Selected passage
Start
# Price for a good used Canon 5d Mark II??



## maxcady (Aug 17, 2013)

Is Canon 5D Mark ii (body only) for about $1,300 a good price?

The guy has taken about 65,000 shots with it, but never used the video option as he's a professional photographer (weddings, events, etc...). Took real good care of it.

My question is- Is $1,300 US dollars too much for this specific camera with over 65,000 shots (even though he took great care of it and constantly cleaned the sensor?

What are the known issues with this camera? What's the max you would pay?

This is my first potential DSLR and I mainly want to use it for mostly shooting video/films.

I would appreciate any help! 
Thanks!


----------



## Jim Saunders (Aug 17, 2013)

Assuming it comes with the box and everything else then I'd consider it; You might get one cheaper on eBay but there is value in holding it in your hands before you buy it. I'd offer the guy $1200 and see what he says.

Jim


----------



## vecihi (Aug 17, 2013)

If you know the photographer and you are sure about his words, you can buy.
Because, if he ' s used the camera just for wedding and indoor photography, and there is no visible signs on body, camera is in good condition.

But if you don't know him, maybe he used the camere for long explosure times, outdoor photography there is a risk...

Is it possible to that you try the camera? So maybe you can find someone to check sensor, body etc.

You can buy a refurbished from canon about 1800 USD,
http://shop.usa.canon.com/shop/en/catalog/cameras/refurbished-eos-digital-slr-cameras/eos-5d-mark-ii-body-refurbished


----------



## maxcady (Aug 17, 2013)

Thanks for the quick reply, guys!

I don't know him, but I saw his website and he does a lot of weddings and portraits. Since e is a professional photographer and he also mentioned that he took almost 70,000 shots with it (which sounds like a lot), I believe he is telling the truth when he says that he has taken great care of the sensor and that it is in great condition.

It's for the body only so I would still need to buy a lens.

I'm in Europe also saw that used Canon 5d mark ii's on Amazon (sold by vendors through Amazon in Europe) are selling them for about $1,900 and up.


----------



## Jim Saunders (Aug 17, 2013)

I'd consider the fact that if he is a pro - and has a reputation to maintain - then it is in his interest to deal with you fairly. In his shoes I wouldn't want a google search for my company to come up with a hit at the top with complaints about a lousy deal.
End
Data excerpt
Start
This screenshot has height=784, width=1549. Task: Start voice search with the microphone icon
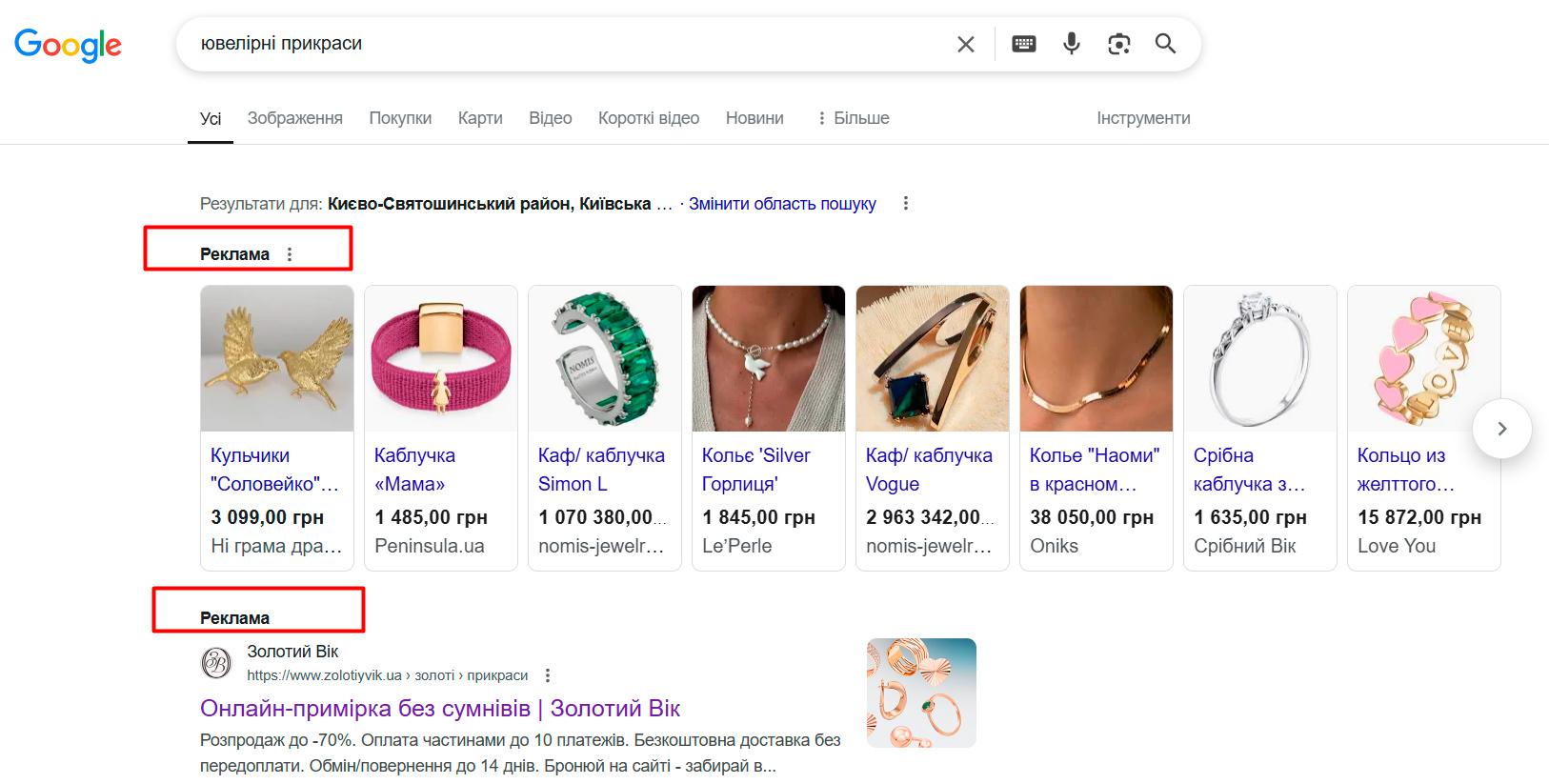point(1072,44)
End
The tasks
**A)** In the forum thread about the used Canon 5D Mark II, how much does Jim Saunders suggest offering the seller?
**B)** Update the forum thread about the used Canon 5D Mark II by writing out everything from "My question is- Is" down to "you would pay?" with "camera" changed to "body".

Solutions to each task
**A)** $1200

**B)**
My question is- Is $1,300 US dollars too much for this specific body with over 65,000 shots (even though he took great care of it and constantly cleaned the sensor?

What are the known issues with this body? What's the max you would pay?